> **DOCUMENT SECTION**:
-*-*-

President Uhuru Kenyatta yesterday announced new stringent containment measures even as most of Covid-19 goodies instituted to cushion households against the negative effects of the pandemic lapsed.
The new measures include a partial lockdown of Nairobi, Machakos, Kajiado, Kiambu and Nakuru counties.
The president, however, did not highlight any economic measures to help workers and businesses that will be affected by the guidelines.
“Whereas the foregoing measures will have adverse effects on the economy and constrain our usual way of life, the measures are temporary and necessary to contain the spread of the disease and therefore stop further loss of lives,” said President Kenyatta.
In a way, Kenya has slid back what the International Monetary Fund (IMF) and the World Health Organisation (WHO) described as a ‘false dilemma’, where most developing countries were forced to choose between lives and livelihoods. Such a trade-off, the bodies warned, is counter-productive and might leave Kenyans sicker and poorer.
The five counties control 38 per cent of Kenya’s economy, according to official data.
In these counties, which together comprise the heartbeat of Kenya’s economy, unfortunately, is also the theatre of Covid-19 infections.
Uhuru noted that 70 per cent of the infections were in these counties.
All meetings in these counties were also suspended and curfew time revised to between 8pm and 4am.
Pubs and bars have also been prohibited from operating while hotels and restaurants can only sell take-away food in the affected counties.
These new measures will most likely affect businesses in these counties, most of which are still reeling from the effects of the pandemic.
Even worse, they come at a time when most of the emergency measures are coming to an end.
Even as the country put in place the containment measures to curb the spread of the pandemic after reporting its first case on March 13, 2020, it also put together other measures to help people whose sources of income had been negatively affected by the pandemic.

-*-*-

> **EXERCISE 1**:
In the report on Kenya's Covid-19 measures, rewrite the passage starting with "The five counties" and going on through "the affected counties.", replacing "Pubs and bars" with "Nightclubs and bars".
> **EXERCISE 2**:
According to the report on Kenya's Covid-19 measures, why did President Kenyatta consider the new measures necessary despite their adverse effects on the economy? Answer in one to three sentences.
> **EXERCISE 3**:
Continue the report on Kenya's Covid-19 containment measures from where it stops.
The lines after this point are unrelated to the Covid-19 report.

> **PROVIDED DATA**:

-*-*-

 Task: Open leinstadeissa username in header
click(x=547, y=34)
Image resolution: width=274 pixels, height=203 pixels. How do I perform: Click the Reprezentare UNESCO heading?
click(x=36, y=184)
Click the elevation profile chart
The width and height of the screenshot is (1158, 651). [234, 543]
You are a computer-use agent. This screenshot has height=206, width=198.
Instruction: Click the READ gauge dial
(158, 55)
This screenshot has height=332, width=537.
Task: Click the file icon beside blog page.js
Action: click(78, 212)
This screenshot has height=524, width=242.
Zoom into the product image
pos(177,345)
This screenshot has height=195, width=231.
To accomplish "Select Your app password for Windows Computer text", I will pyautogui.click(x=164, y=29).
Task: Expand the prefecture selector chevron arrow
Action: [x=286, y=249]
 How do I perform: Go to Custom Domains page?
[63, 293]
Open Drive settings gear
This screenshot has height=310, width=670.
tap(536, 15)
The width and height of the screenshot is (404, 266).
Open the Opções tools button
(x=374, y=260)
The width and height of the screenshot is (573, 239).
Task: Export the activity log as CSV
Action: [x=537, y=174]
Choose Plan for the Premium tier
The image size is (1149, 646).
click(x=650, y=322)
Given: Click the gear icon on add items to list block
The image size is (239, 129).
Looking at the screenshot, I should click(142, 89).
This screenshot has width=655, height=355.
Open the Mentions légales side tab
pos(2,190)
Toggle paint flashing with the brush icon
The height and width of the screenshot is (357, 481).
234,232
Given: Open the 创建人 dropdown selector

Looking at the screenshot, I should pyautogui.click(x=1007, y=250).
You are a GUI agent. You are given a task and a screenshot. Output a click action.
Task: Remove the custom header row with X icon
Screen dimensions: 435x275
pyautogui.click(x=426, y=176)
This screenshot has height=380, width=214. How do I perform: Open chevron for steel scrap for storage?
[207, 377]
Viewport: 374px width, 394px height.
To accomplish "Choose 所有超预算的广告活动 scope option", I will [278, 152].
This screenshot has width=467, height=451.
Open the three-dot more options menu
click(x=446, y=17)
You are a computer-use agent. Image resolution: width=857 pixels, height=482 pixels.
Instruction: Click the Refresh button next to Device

-*-*-

> **FINAL ANSWER 1**:
The five counties control 38 per cent of Kenya’s economy, according to official data.
In these counties, which together comprise the heartbeat of Kenya’s economy, unfortunately, is also the theatre of Covid-19 infections.
Uhuru noted that 70 per cent of the infections were in these counties.
All meetings in these counties were also suspended and curfew time revised to between 8pm and 4am.
Nightclubs and bars have also been prohibited from operating while hotels and restaurants can only sell take-away food in the affected counties.

> **FINAL ANSWER 2**:
He said the measures are temporary and are needed to contain the spread of the disease. In his words, they would stop further loss of lives.

> **FINAL ANSWER 3**:
On the fiscal side (government spending and taxation), there were tax relief measures that saw taxpayers pay less in Pay as you earn (PAYE), corporate income tax and Valued Added Tax (VAT).
Additionally, there were cash transfers to the elderly and some select urban households. Both national and county governments also paid pending bills and tax refunds.
On the monetary side, Central Bank of Kenya (CBK) reduced its benchmark lending rate from 8.2 per cent to seven per cent, signaling cheap loans to the private sector. The Cash Reserve Ratio (CRR), or the fraction of money that banks have to leave with the financial regulator, was reduced to 4.5 per cent from 5.5 per cent.
The CBK also struck an agreement with banks that would see lenders allow borrowers distressed by the pandemic to reschedule their loans by between six and 12 months. The borrowers would not be charged for the restructuring. Transferring sums of Sh1,000 and below from one mobile wallet to another was also free. Banks were not to charge any fees for the transfer of money between a bank account and a mobile money account.
However, with the exception of the free transfer of cash from bank accounts to mobile wallets, most of these measures have lapsed. This even as most Kenyans continue to grapple with the tough business environment.